BEGIN

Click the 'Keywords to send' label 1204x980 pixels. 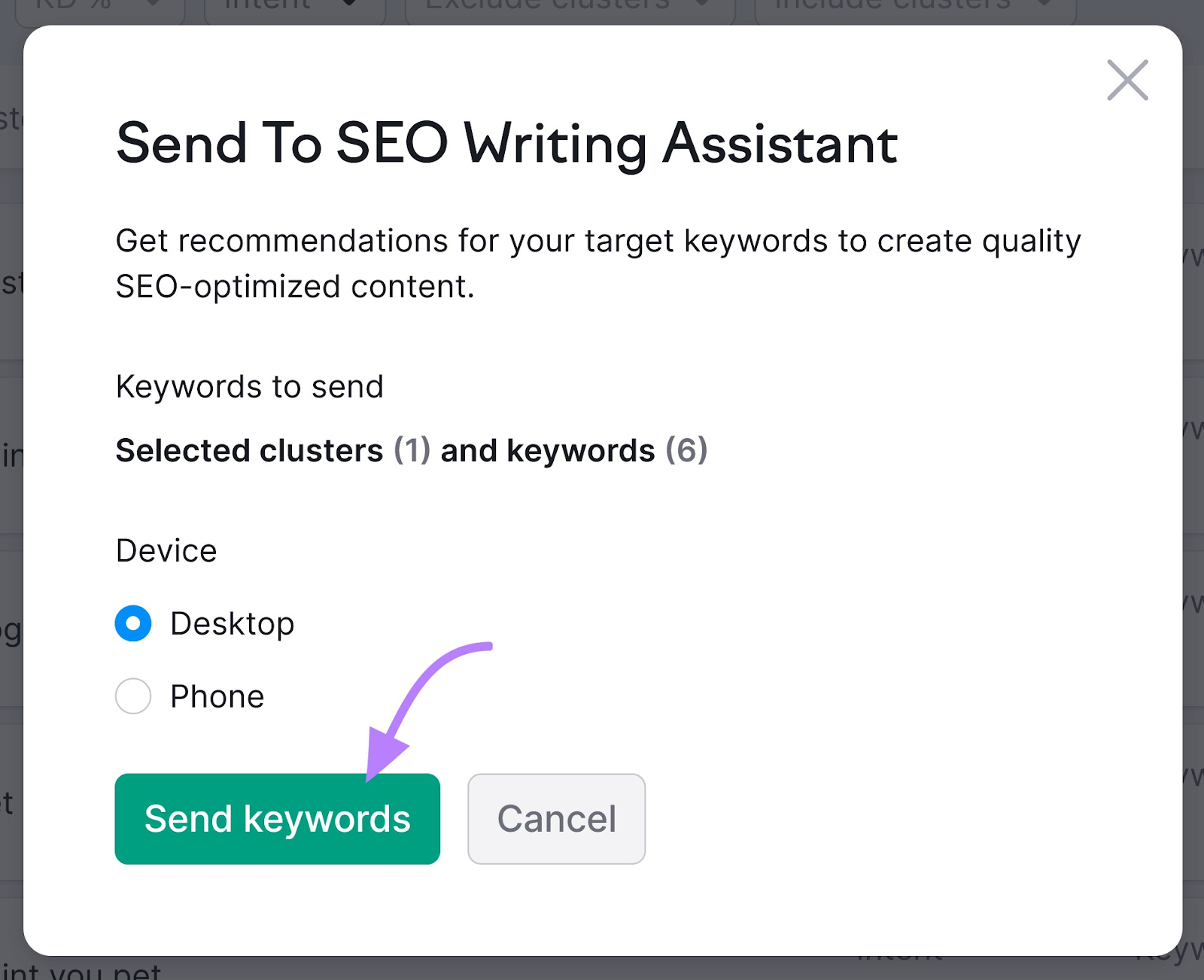tap(249, 387)
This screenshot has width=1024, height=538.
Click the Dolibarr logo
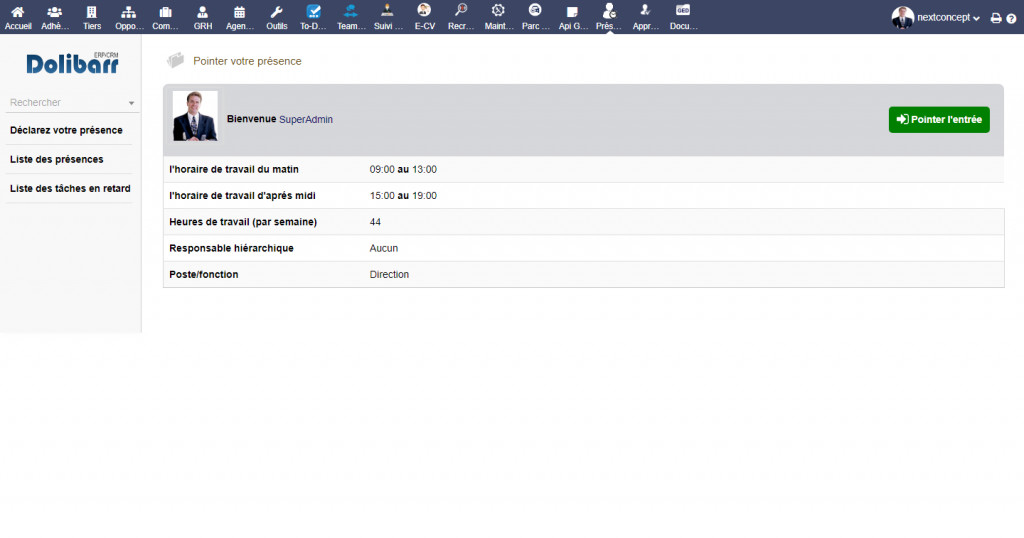pos(72,63)
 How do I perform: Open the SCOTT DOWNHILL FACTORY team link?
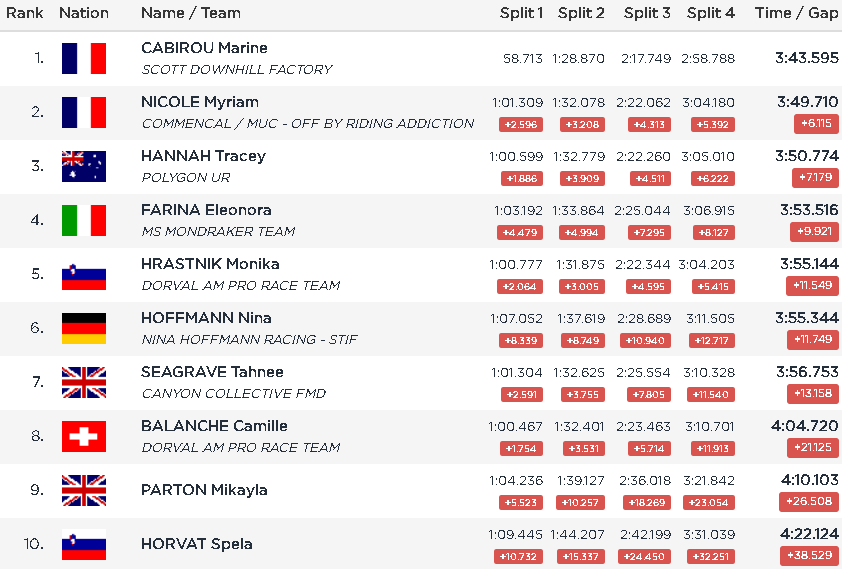(x=237, y=70)
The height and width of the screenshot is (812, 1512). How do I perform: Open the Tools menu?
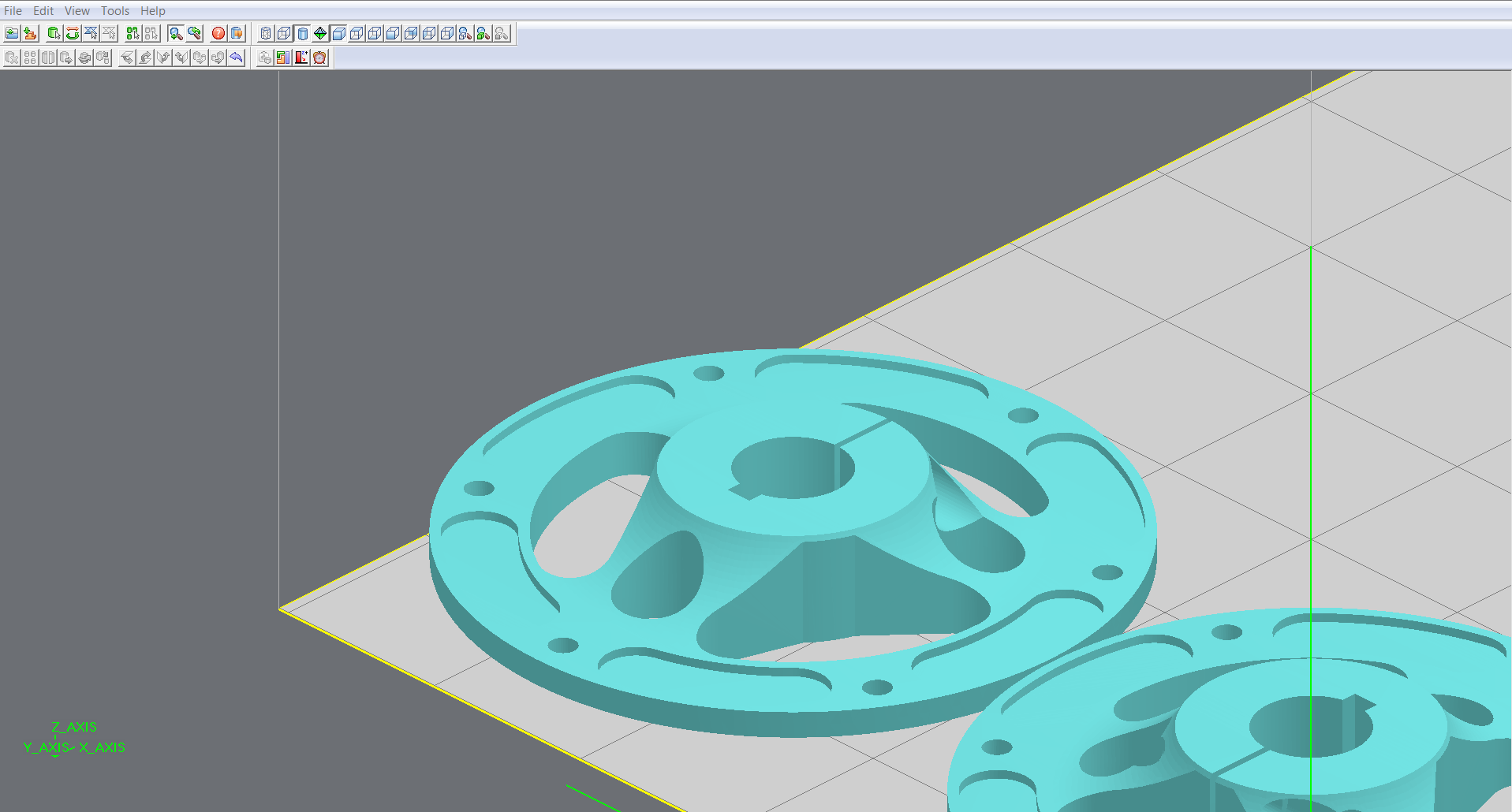pos(114,10)
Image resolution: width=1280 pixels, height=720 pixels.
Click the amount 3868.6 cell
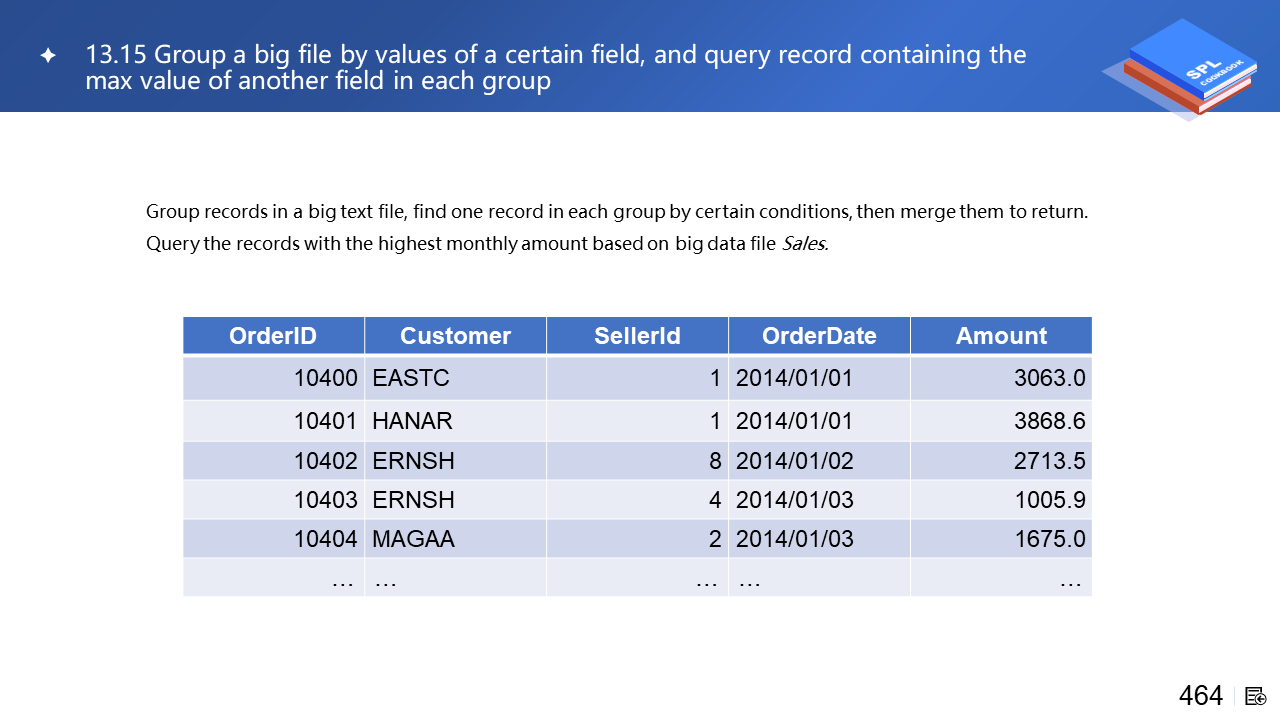pos(1001,421)
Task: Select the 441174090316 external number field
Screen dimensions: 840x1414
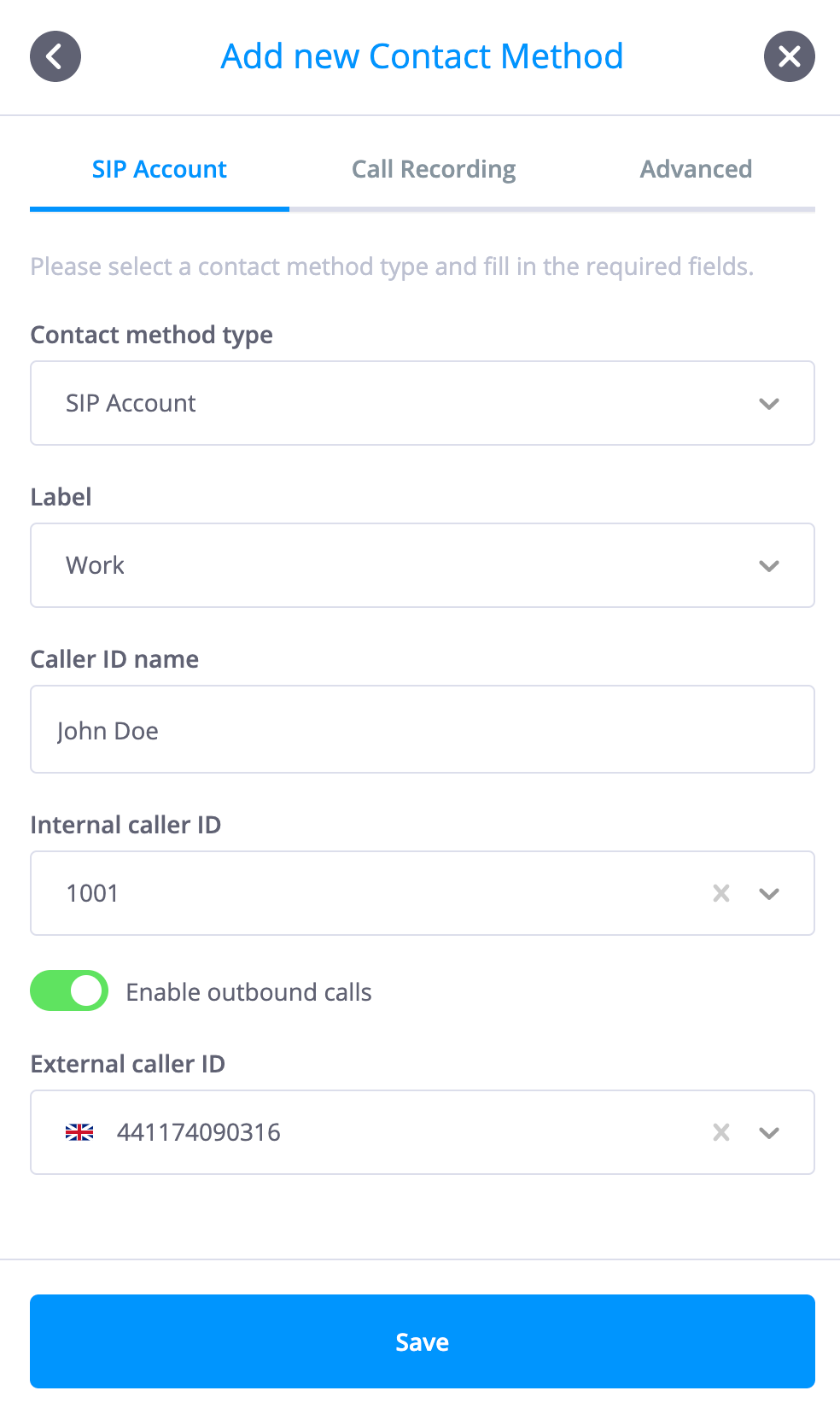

END

Task description. Revise the stretch of lines from the one containing "The height and" through the end, replacing "screenshot" with "capture" and changing nothing else. Leave the pictures out of your answer.

Answer to the exercise.
The height and width of the capture is (812, 1512). How do I perform: Open the Tools menu?
pos(114,10)
Image resolution: width=1280 pixels, height=720 pixels.
Click the amount 3868.6 cell
pos(1001,421)
Task: Select the 441174090316 external number field
Screen dimensions: 840x1414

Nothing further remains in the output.